De inmediato cayeron críticas, defensas y claro, burlas y memes, a través de las redes sociales: ¿Aguacate o petróleo? ¿Ajiaco o gasolina?  ¿Extractivismo o agricultura? ¿Acaso el aguacate es tan lucrativo como el petróleo? ¿Podría llegar a desplazarlo como principal producto de exportación? ¿Es prudente acabar de una vez por todas con la extracción de petróleo?

El tema tiene tanto de largo, como de ancho. El aguacate hass se ha convertido en toda una sensación, beneficiando principalmente a las regiones que hoy se dedican a cultivarlo, como Antioquia, Risaralda, el Valle del Cauca y Bogotá. Solo en 2017 este negocio alcanzó unas utilidades de 52 millones de dólares, aumentando sus ganancias un 51% respecto al 2016, cuando se recaudaron 35 millones. Y no solo su venta beneficia al país, también demostró un aumento en la generación de empleo, además de tratarse de una industria limpia, que no genera mayor impacto en el medio ambiente.

Sin embargo también tiene las limitaciones de los productos agrícolas puesto que no todas las tierras del país son aptas para su cultivo, y las condiciones climáticas cambiantes (fenómenos del niño y de la niña) pueden poner en riesgo los cultivos. 

Aunque lo anterior es controlable de alguna manera, lo que es cierto es que Colombia no puede, de un día para otro, convertir el aguacate en su principal producto de exportación, como en un tiempo hizo con el café, y hoy con el petróleo y el carbón. Si bien es cierto que en los últimos años las exportaciones han crecido 52 millones de dólares, es una cifra muy reducida en el Producto Interno Bruto.

El petróleo, en cambio, tiene una gran porción de la torta. Solo en 2017 Ecopetrol registró utilidades por 6,6 billones de pesos, 2,2 billones más que años anteriores. Por eso, decir que hoy se puede remplazar el petróleo por aguacate es una gran equivocación.

Nadie niega que esta actividad mal controlada puede generar desastres de gran magnitud, algunos de ellos irreparables, como sucedió hace unos días en el departamento de Santander.
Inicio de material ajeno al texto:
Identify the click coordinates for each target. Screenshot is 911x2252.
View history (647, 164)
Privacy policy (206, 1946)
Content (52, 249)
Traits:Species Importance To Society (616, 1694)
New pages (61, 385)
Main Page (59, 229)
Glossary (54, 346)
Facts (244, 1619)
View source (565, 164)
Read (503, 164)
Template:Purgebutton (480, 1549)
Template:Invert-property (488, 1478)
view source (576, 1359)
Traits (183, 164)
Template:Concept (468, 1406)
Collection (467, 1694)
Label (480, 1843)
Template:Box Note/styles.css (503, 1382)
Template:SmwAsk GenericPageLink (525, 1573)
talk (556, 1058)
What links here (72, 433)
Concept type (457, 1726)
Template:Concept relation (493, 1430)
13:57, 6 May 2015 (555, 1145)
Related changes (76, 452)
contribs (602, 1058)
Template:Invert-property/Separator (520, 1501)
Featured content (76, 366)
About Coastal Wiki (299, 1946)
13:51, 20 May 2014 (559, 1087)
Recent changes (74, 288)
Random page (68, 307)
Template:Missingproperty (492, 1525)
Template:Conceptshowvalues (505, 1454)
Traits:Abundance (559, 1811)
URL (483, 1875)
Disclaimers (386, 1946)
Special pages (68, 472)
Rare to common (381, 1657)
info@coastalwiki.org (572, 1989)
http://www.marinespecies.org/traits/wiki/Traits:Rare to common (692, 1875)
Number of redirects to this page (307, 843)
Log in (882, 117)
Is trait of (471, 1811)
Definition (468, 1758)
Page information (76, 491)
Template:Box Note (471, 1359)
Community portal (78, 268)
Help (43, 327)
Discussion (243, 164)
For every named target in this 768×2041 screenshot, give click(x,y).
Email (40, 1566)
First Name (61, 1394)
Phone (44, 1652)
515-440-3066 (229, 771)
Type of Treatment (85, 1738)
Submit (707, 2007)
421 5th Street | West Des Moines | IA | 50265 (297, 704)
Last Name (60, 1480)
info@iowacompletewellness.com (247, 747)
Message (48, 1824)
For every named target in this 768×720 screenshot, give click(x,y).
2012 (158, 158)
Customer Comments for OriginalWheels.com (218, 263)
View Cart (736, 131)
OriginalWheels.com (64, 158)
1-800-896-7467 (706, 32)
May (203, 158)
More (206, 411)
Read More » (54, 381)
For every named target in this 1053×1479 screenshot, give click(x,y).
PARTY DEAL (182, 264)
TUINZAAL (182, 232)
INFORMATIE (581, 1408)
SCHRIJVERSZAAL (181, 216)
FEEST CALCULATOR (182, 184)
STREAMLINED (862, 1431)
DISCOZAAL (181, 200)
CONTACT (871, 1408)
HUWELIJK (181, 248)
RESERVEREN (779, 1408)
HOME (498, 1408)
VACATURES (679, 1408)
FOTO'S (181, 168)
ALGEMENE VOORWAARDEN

Además los cambios en el precio del barril podrían desestabilizar la economía si esta es nuestra principal fuente de ingresos.

A esto hay que sumarle que el petróleo es un recurso que se puede agotar en cualquier momento. Incluso Duque en ese mismo debate destacó este punto al recordar que en pozos convencionales, Colombia tiene solo siete años de reservas. Después de esto no habrá más petróleo, a menos que se usen métodos como el fracking.

¿Cómo reemplazarlo? El aguacate es una buena opción, al igual que fortalecer otros sectores. Pero debe ser un proceso progresivo y no inmediato, de lo contrario, tanto mantener al petróleo como principal producto de exportación o realizar un cambio instantáneo hacia otro modelo significaría un desastre económico.